В секретном донесении кайзеру от 21 октября (3 ноября) В. Сушон, разумеется, воздержался от фантазий о коварном нападении русского флота, зато бестактные ссылки на «враждебный акт» со стороны русских фигурируют в телеграмме великого визиря, которую оттоманский поверенный в делах Фахреддин-бей передал С.Д. Сазонову 19 октября (1 ноября). В этом послании Порта безуспешно пыталась сохранить лицо после выпада В. Сушона и самонадеянно обязалась исключить «возможность повторения подобных фактов»{270}. Однако время дипломатических переговоров уже миновало, и на следующий день чины турецкого посольства покинули Петроград. В тот же день — 20 октября (2 ноября) — легенда о русских кораблях у Босфора была растиражирована в ираде султана Мехмеда V об объявлении джихада державам Антанты{271}.

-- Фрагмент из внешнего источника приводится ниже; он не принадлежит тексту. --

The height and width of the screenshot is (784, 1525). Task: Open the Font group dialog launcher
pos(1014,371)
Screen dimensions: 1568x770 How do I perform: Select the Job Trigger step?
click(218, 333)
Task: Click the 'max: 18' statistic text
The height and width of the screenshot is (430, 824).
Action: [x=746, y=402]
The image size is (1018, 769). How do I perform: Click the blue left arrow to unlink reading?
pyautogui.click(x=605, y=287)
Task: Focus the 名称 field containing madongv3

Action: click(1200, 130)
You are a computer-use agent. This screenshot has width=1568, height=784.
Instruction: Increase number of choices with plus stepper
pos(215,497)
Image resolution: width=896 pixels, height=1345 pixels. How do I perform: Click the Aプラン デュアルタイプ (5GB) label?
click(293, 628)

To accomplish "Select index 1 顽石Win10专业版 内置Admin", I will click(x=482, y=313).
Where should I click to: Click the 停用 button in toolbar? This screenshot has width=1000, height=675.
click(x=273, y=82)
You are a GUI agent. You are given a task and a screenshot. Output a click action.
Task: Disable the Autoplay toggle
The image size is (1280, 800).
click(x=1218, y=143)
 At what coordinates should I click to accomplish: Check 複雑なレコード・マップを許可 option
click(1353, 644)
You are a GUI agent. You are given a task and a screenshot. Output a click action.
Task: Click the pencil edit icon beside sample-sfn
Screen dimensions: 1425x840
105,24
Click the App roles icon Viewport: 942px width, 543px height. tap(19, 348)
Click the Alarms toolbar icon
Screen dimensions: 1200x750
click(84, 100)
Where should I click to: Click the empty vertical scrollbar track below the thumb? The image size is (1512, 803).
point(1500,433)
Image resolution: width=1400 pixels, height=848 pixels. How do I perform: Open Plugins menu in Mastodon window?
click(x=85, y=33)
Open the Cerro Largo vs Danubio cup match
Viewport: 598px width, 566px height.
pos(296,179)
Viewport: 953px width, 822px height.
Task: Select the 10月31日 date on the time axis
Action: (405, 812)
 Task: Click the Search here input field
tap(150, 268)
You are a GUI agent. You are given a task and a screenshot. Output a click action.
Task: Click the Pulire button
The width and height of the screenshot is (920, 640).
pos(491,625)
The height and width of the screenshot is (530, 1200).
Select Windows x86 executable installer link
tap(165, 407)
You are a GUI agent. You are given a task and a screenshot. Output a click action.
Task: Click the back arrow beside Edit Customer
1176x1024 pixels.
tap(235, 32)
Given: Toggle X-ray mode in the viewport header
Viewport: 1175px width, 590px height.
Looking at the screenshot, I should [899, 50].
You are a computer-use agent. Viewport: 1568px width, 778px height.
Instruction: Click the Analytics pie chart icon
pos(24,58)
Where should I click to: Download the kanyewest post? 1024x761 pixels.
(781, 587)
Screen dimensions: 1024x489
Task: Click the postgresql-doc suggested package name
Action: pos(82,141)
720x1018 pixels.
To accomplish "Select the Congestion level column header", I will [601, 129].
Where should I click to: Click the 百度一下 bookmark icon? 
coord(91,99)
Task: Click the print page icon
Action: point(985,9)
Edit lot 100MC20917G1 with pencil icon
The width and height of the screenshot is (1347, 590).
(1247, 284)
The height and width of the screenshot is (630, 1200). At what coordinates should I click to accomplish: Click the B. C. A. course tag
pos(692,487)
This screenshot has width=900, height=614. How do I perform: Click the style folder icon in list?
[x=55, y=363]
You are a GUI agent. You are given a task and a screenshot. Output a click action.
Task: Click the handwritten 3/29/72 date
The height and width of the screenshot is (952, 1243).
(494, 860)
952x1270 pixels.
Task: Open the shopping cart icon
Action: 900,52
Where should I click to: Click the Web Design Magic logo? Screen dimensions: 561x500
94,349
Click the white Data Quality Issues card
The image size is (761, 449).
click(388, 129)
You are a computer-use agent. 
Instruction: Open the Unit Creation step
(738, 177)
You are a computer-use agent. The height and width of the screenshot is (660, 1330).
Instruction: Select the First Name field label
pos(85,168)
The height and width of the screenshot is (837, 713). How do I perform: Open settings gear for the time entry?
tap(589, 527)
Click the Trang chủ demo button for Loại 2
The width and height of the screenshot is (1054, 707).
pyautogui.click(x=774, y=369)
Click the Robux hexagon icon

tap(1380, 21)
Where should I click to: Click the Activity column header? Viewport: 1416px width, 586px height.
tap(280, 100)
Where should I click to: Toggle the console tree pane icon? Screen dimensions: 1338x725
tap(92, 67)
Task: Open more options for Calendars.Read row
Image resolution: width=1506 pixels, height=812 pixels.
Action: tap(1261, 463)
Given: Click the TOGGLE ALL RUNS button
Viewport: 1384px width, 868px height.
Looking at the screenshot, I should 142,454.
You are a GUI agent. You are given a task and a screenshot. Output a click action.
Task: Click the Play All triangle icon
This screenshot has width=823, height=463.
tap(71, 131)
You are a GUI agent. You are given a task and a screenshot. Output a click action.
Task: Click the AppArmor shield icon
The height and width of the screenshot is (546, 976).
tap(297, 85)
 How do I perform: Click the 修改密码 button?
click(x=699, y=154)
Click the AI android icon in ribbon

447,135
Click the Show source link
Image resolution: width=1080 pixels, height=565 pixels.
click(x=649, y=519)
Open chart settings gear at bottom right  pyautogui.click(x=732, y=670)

Кстати, лживый пассаж, интерпретирующий неспровоцированную агрессию как «акт возмездия», имеет широкое хождение в мемуарах свидетелей этих «великих дней» (выражение Р. Фирле){272} и, более того, воспроизведен в первом многотомном описании Первой мировой войны, опубликованном в Германии в начале 20-х годов прошлого столетия{273}. Только в 1928 г., когда в официальном цикле «Das Marine-Archiv-Werk: Der Krieg zur See 1914-1918» вышла в свет книга Г. Лорея, версия о нападении русского флота на Босфор была изъята из обращения.